= Exercise =
Look through the entries for the string "checkbox" and copy every line where it shows up.

►

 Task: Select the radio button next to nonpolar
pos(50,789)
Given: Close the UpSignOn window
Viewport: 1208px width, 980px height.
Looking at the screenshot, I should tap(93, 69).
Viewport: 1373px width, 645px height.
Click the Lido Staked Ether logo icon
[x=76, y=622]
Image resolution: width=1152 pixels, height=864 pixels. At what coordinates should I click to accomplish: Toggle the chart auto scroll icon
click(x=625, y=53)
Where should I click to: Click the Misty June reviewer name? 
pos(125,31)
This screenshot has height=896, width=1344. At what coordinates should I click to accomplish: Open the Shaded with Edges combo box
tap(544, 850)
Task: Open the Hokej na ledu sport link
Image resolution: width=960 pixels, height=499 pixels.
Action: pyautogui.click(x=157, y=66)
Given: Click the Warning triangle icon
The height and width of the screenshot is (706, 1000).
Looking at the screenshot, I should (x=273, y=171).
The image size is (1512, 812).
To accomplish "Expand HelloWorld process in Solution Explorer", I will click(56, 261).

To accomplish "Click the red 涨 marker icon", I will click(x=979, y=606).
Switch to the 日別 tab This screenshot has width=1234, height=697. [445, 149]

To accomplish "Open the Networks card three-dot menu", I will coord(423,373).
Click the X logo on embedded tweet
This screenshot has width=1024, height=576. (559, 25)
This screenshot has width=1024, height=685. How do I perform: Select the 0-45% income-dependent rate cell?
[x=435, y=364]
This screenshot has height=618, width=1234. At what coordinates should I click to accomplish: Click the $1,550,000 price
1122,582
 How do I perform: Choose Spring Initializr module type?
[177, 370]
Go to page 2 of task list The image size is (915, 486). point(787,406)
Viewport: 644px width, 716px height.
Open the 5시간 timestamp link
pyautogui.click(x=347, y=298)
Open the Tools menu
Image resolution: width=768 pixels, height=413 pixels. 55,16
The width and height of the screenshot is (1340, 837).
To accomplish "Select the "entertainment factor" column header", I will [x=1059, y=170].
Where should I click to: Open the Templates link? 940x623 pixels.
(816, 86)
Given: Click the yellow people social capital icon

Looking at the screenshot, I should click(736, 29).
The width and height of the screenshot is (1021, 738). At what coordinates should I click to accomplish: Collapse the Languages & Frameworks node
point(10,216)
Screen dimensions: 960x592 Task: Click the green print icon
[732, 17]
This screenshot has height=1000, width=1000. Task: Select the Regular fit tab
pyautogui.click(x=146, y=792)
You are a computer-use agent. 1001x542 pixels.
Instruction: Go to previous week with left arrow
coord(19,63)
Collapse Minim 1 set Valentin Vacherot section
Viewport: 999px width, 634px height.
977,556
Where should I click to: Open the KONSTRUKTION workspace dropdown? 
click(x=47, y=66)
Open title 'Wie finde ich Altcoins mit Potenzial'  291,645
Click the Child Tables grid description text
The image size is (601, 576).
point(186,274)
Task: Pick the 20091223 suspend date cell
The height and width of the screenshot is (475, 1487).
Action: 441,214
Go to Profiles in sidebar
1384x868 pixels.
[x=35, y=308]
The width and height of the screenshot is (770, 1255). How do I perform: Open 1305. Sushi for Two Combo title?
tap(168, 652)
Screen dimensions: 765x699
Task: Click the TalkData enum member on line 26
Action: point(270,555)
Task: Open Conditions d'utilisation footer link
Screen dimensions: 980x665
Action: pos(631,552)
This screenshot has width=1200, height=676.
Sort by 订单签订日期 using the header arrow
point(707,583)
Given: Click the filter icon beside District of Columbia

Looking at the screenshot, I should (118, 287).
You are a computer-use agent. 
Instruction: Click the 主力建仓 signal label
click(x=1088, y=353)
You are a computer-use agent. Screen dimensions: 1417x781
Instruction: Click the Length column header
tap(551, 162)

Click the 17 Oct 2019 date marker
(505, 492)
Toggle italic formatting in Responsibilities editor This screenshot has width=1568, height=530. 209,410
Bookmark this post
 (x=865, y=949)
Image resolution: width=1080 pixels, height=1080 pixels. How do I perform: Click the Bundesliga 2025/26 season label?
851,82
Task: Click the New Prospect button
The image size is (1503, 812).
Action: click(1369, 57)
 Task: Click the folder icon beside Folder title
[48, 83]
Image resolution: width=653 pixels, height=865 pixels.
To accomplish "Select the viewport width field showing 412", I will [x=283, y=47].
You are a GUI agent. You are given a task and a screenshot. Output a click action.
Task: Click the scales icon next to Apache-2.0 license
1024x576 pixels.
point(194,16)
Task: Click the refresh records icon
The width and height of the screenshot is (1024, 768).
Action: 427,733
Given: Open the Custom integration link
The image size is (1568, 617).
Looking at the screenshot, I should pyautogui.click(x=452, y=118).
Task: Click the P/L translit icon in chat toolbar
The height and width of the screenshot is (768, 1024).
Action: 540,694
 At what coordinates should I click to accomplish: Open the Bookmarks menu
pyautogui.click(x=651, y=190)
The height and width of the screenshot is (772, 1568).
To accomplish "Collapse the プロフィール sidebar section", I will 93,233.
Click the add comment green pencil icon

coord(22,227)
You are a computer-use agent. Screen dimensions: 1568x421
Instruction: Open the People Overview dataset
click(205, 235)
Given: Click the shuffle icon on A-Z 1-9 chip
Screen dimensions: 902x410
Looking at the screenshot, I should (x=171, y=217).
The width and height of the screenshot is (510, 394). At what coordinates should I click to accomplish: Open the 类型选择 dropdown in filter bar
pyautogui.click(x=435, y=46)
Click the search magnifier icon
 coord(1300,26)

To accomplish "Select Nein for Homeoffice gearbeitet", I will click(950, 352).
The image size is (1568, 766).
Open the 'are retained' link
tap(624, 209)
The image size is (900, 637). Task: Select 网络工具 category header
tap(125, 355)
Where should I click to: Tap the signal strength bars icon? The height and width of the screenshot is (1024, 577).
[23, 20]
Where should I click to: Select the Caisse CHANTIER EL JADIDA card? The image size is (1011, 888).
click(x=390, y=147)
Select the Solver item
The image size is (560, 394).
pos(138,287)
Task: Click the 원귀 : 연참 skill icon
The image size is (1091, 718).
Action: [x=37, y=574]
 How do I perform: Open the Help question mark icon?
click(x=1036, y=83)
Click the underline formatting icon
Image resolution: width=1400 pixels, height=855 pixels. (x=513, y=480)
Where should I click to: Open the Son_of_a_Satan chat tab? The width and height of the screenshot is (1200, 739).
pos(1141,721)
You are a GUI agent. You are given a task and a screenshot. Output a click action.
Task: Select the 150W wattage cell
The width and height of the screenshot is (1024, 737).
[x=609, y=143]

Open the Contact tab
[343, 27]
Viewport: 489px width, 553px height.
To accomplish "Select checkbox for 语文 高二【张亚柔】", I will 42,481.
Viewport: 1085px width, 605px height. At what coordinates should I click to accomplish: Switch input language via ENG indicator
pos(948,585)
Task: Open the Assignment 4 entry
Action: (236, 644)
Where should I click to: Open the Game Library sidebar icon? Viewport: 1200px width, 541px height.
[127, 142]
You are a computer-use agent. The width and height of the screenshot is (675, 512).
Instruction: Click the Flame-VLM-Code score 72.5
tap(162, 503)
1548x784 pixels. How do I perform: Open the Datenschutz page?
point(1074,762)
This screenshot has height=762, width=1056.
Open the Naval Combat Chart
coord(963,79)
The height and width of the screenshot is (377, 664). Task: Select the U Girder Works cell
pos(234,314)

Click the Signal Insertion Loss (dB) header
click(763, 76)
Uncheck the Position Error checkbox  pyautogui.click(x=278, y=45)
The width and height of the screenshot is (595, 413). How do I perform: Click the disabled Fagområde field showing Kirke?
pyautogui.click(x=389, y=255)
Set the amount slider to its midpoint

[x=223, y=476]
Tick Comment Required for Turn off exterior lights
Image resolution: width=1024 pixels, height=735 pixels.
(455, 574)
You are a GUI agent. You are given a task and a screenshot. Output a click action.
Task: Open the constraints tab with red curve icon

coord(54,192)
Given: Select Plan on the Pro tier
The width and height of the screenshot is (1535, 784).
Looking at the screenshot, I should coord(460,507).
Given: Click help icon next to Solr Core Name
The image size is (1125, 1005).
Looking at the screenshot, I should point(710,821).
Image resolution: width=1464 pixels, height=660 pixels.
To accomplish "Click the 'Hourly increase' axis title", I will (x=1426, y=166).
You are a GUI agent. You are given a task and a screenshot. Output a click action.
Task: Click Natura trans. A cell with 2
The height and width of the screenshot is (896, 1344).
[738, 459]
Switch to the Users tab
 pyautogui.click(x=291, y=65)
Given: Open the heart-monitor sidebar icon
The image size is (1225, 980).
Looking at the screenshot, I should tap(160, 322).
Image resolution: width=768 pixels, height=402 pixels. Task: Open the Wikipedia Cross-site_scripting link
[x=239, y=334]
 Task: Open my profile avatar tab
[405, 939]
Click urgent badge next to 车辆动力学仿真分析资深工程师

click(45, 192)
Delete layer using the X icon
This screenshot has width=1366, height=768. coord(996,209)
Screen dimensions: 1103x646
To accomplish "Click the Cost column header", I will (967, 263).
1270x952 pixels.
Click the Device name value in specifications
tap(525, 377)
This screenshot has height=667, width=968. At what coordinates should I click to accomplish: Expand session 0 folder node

◄

= Result of this exercise =
To accomplish "Select checkbox for 语文 高二【张亚柔】", I will 42,481.
Uncheck the Position Error checkbox  pyautogui.click(x=278, y=45)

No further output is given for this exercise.